## Zadanie do wykonania
Przepisz dosłownie fragment listy poniżej, który zaczyna się wierszem zawierającym "How do I perform: Click", a kończy wierszem zawierającym "[1352, 140]". Oba te wiersze również przepisz.

═════ Dane wejściowe ═════

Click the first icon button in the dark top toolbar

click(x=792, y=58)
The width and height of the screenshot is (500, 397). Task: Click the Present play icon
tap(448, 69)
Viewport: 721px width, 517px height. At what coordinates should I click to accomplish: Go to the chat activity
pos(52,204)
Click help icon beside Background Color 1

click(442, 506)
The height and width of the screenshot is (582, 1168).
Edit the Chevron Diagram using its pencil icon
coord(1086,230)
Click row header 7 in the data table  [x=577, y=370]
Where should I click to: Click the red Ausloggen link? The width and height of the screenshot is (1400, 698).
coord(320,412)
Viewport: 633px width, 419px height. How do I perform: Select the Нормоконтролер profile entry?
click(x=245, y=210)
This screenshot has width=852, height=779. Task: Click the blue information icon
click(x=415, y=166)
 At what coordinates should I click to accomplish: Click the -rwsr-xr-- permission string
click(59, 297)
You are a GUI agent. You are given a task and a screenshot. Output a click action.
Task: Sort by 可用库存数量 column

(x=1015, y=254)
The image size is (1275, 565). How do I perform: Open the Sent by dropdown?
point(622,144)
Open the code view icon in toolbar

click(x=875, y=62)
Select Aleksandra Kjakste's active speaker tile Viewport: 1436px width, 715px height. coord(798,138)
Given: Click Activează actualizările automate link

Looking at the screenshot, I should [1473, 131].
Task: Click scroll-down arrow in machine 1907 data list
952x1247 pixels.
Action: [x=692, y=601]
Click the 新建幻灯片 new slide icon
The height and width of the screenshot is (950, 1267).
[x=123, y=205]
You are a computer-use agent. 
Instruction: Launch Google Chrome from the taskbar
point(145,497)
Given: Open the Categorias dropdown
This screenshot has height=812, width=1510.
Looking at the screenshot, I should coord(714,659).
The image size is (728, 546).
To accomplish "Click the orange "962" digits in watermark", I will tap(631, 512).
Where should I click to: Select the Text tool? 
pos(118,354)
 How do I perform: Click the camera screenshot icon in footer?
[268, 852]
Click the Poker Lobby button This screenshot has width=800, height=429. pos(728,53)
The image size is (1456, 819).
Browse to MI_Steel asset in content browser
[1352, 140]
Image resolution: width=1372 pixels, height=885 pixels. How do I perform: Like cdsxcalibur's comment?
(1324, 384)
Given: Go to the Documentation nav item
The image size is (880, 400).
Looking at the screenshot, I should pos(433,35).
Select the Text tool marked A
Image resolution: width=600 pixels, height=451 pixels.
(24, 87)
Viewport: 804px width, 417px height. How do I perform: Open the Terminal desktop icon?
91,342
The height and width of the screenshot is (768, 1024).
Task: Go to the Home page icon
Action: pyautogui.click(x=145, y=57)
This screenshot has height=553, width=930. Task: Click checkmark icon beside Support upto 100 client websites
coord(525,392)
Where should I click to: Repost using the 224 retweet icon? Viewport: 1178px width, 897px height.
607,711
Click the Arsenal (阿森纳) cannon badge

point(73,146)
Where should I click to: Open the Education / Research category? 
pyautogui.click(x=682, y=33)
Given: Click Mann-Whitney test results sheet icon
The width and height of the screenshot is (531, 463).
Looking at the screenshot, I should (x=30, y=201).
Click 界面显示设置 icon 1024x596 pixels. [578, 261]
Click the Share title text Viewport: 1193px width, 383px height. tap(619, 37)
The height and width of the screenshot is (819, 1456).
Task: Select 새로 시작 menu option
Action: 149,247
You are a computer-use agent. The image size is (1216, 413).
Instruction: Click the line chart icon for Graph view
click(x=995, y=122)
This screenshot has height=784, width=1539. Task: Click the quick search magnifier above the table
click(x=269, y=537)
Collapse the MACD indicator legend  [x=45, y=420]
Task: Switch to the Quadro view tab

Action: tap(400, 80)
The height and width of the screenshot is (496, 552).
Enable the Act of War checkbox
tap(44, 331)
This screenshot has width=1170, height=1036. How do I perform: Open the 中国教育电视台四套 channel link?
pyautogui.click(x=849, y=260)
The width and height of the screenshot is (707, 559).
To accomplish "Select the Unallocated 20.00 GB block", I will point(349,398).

═════

## Odpowiedź poniżej
 How do I perform: Click the camera screenshot icon in footer?
[268, 852]
Click the Poker Lobby button This screenshot has width=800, height=429. pos(728,53)
The image size is (1456, 819).
Browse to MI_Steel asset in content browser
[1352, 140]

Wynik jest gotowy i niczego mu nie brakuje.